Время шло, и это не на пользу Сулеймана, из Коньи стали приходить сведения, что Мустафа уже открыто обсуждает, мол, султану пора на покой, мол, приехать-то приехал, а сидит в шатре, не в силах двинуться, ноги отказывают.

Сулейман понимал, что чем дольше тянет, тем больше будет таких слухов. Однажды вдруг вспомнил:

– А где австрийский посол, он же за нами следом ехал?

Рустем-паша отвел глаза, это очень не понравилось, почти закричал:

– Отвечай, когда спрашиваю!

– Он… Повелитель, он в Конье.

– Что?!

– Он в Конье у шехзаде Мустафы.

И снова потемнело в глазах, в висках застучало. Это не просто разговоры о том, что султану пора на покой, это уже действие. Посол приезжает прямиком к будущему султану, минуя нынешнего?

Но все решил приход человека из Манисы…

– Повелитель, человек из Манисы… он твердит, что что-то знает о шехзаде Мехмеде…

В другое время и внимания бы не обратил, уже оттащили бы наглеца, посмевшего докучать, но тут почему-то кивнул:

– Пусть войдет.

Старик подполз под очи султана, как полагалось – смиренно, терпеливо ждал разрешения говорить. Но сразу попросил, чтобы наедине.

– Говори, дильсизы тебе не помеха.

Огромные, черные, немые дильсизы внимательно следили за каждым жестом старика и султана одновременно, готовые накинуться, искромсать в куски. Старик с опаской оглянулся на великанов, но все же заговорил.

Он рассказал, как десять лет назад вез своего больного оспой родственника в Манису, а потом родственника забрали, и вдруг заболел шехзаде и никто больше.

– А почему ты не умер?

– Повелитель, я в детстве болел оспой и выжил.
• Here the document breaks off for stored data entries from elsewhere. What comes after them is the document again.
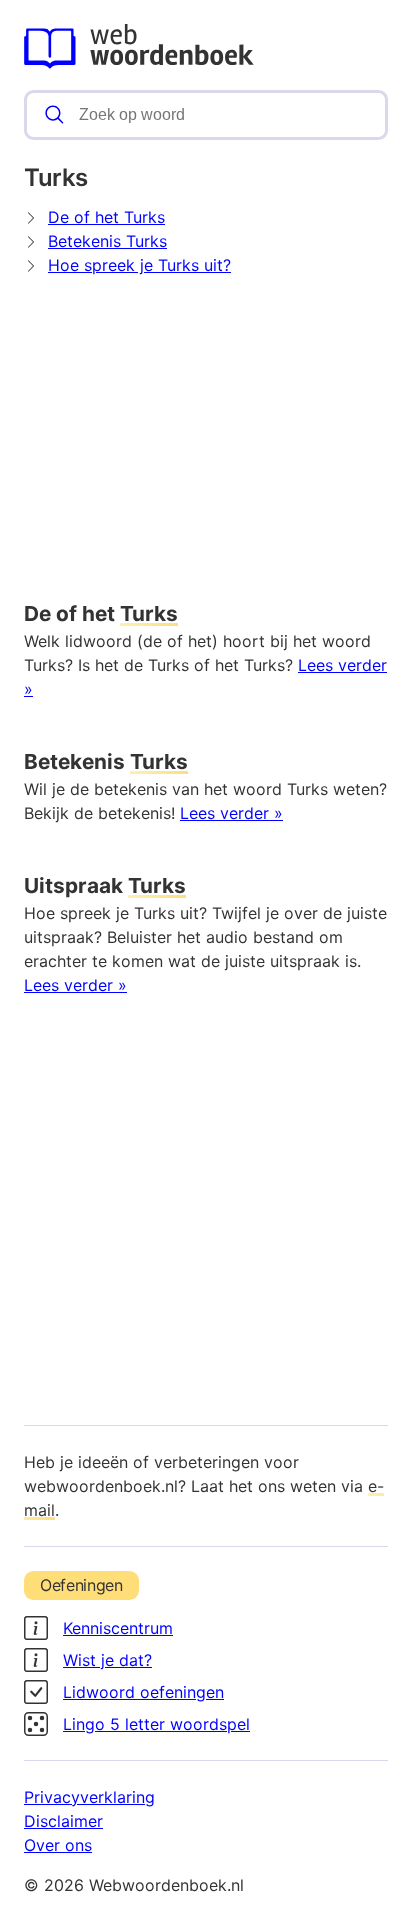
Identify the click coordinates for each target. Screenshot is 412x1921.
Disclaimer (63, 1821)
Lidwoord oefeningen (143, 1692)
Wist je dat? (107, 1660)
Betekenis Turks (107, 241)
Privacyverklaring (89, 1797)
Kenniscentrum (118, 1628)
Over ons (58, 1845)
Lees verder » (231, 813)
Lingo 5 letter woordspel (156, 1724)
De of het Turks (106, 217)
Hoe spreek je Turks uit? (139, 265)
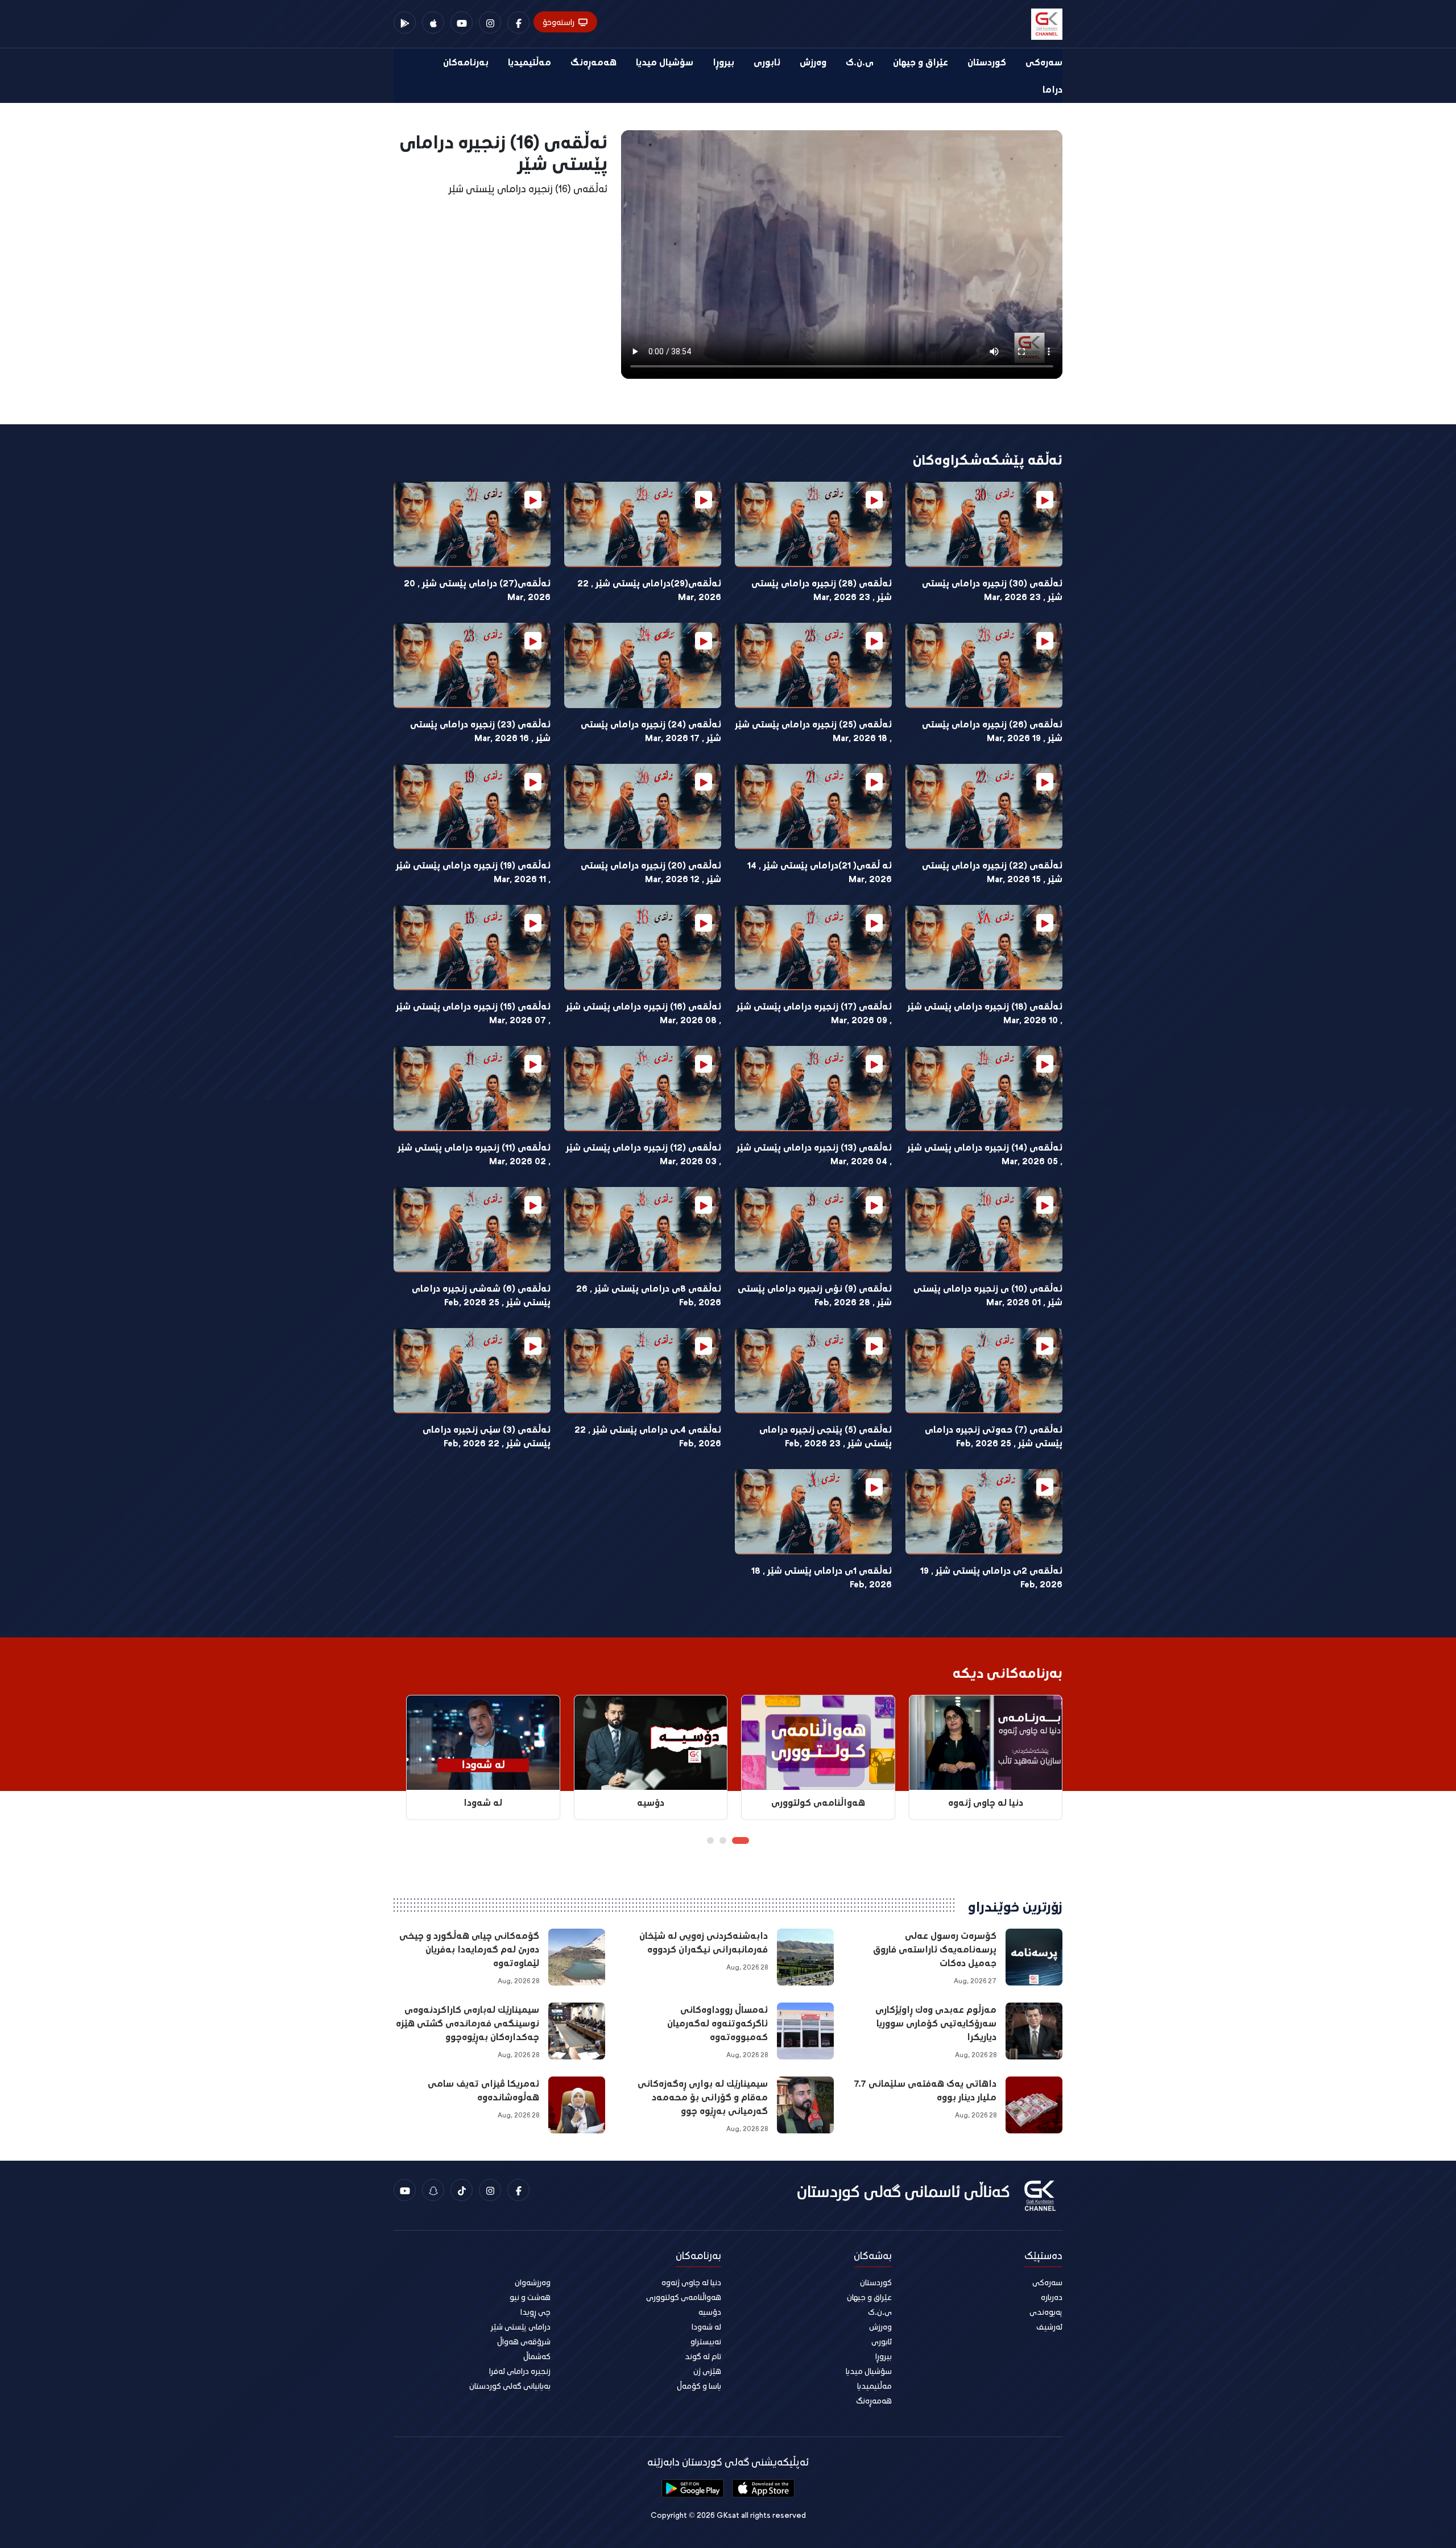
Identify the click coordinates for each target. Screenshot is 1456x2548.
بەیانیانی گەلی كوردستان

– Кто приказал привезти больного?

– Мутамир-эфенди, Повелитель.

– Почему ты пришел?

– Мне жить недолго, не хочу предстать перед Аллахом, не повинившись…

Жест султана не оставлял дильсизам сомнений. Старик задергал ногами, хотя и ожидал смерти, но готов к ней не был, ведь даже человек, сам затянувший на своей шее петлю, дергается, почувствовав последний миг.

Когда тело старика утащили, в шатер вошел Рустем-паша:

– Повелитель, он сказал что-то дурное?

Сулейман вскинул на зятя усталые глаза, в которых, казалось, собралась вся вселенская скорбь:

– Он рассказал, как погиб шехзаде Мехмед.

– Как?

Вырвалось невольно, не должен бы Рустем-паша задавать такой вопрос, промолчать бы ему, но не сдержался.

– Ему привезли больного оспой. Мутамир-эфенди привез.

Рустем не знал, кто такой Мутамир-эфенди, а потому промолчал.

– Я уеду в Эрегли. Вызовешь сюда шехзаде Селима и шехзаде Баязида, а ко мне шехзаде Мустафу. Мустафу без войска, передашь – поговорить хочу.

Рустем-паша только склонился, отступая к выходу. Султан вдруг усмехнулся:

– Мутамир-эфенди был наставником у Мустафы. Недолго… Завтра 6 ноября…

Рустем-паша помнил, что это день рождения самого султана, но и день смерти шехзаде Мехмеда, тогда кто-то словно нарочно подгадал гибель сына в день рожденья отца.

– Уезжай в Аксарай, чтобы завтра тебя здесь не было.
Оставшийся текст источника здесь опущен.